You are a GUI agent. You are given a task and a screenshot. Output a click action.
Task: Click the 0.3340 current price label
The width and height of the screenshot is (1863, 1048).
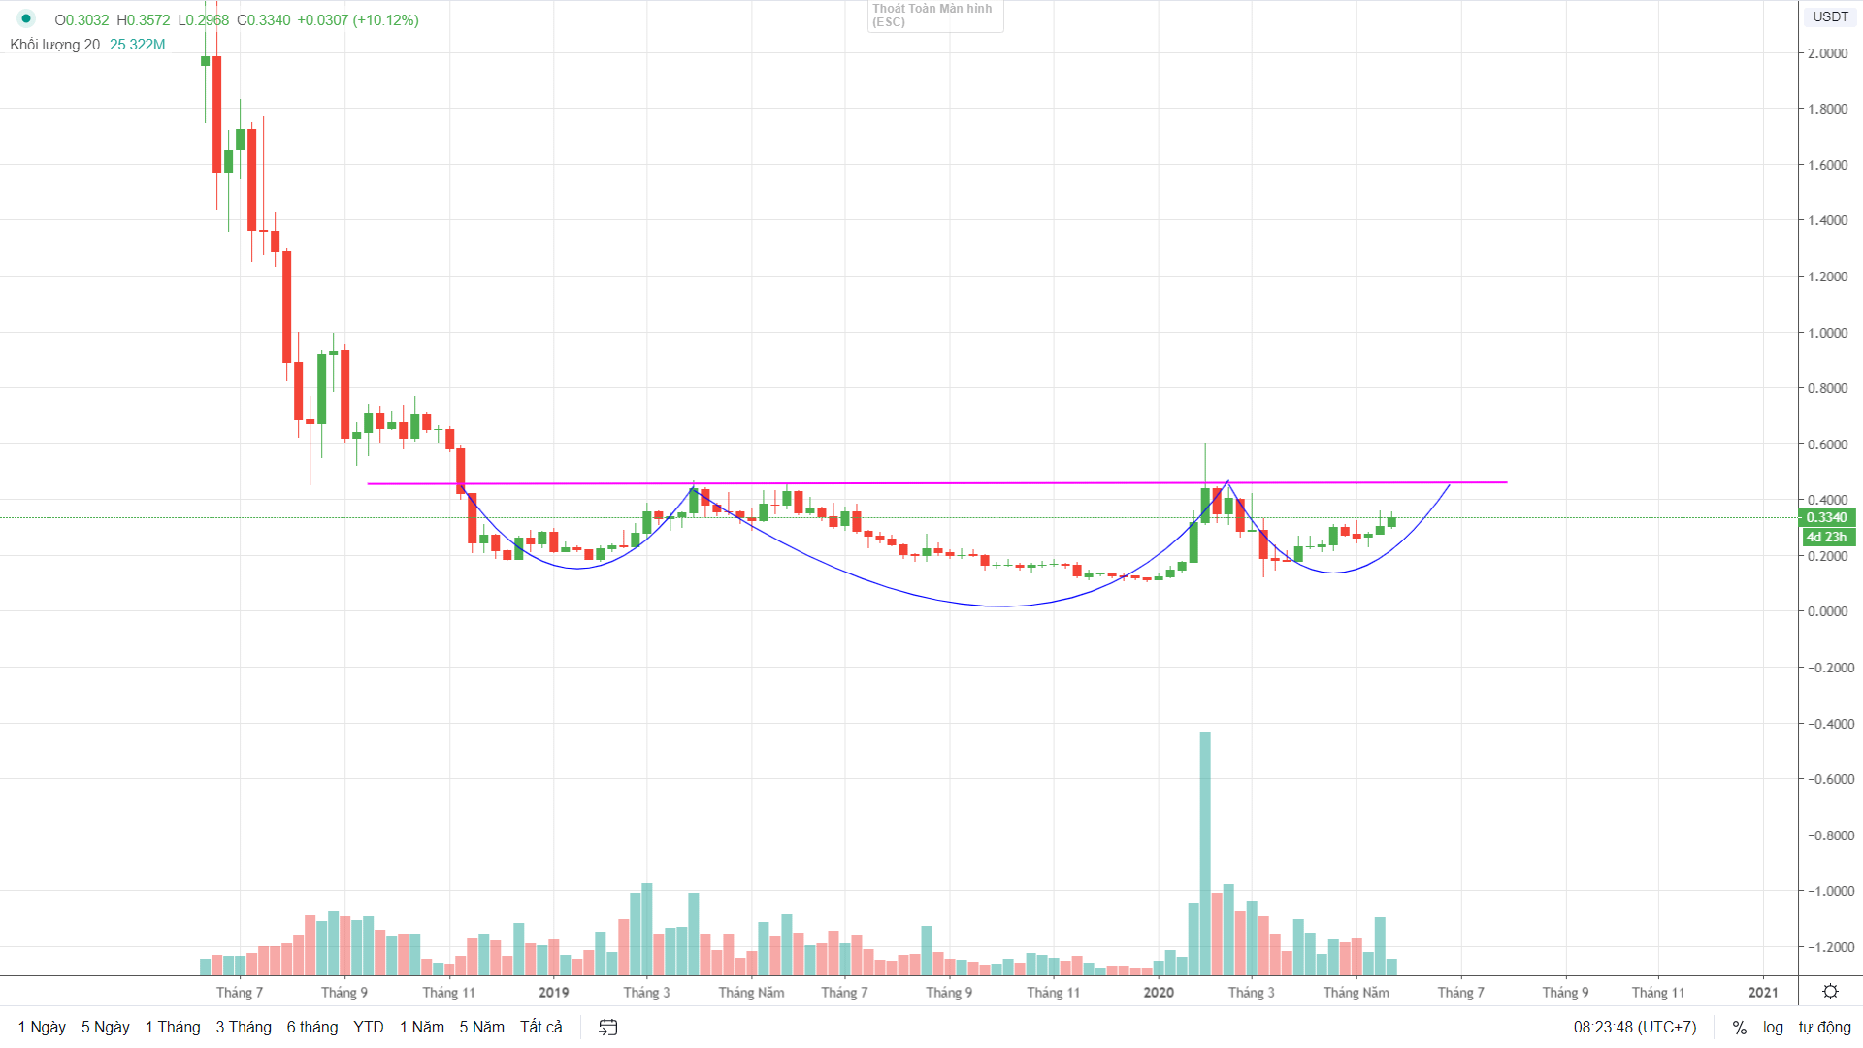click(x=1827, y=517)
* * *
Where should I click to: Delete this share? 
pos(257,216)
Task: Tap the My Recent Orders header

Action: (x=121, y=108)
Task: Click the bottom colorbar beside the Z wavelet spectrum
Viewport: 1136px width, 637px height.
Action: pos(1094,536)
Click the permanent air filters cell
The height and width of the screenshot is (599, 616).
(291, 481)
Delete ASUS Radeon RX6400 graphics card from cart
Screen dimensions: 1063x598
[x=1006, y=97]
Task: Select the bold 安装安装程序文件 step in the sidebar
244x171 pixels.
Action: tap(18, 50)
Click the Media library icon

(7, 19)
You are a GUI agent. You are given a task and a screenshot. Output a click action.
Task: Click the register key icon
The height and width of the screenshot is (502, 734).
---
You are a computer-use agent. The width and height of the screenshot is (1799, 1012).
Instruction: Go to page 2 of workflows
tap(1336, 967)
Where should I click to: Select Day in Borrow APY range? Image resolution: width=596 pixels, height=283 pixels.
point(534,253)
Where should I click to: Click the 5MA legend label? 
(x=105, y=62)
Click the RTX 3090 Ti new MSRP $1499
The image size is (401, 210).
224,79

**ABOUT THIS EXERCISE:** Look through the entries above and quote exactly the lines from the line with "Task: Select the" to the line with "The height and width of the screenshot is (502, 734).", counting both of those lines.

**EXPECTED ANSWER:**
Task: Select the bold 安装安装程序文件 step in the sidebar
244x171 pixels.
Action: tap(18, 50)
Click the Media library icon

(7, 19)
You are a GUI agent. You are given a task and a screenshot. Output a click action.
Task: Click the register key icon
The height and width of the screenshot is (502, 734).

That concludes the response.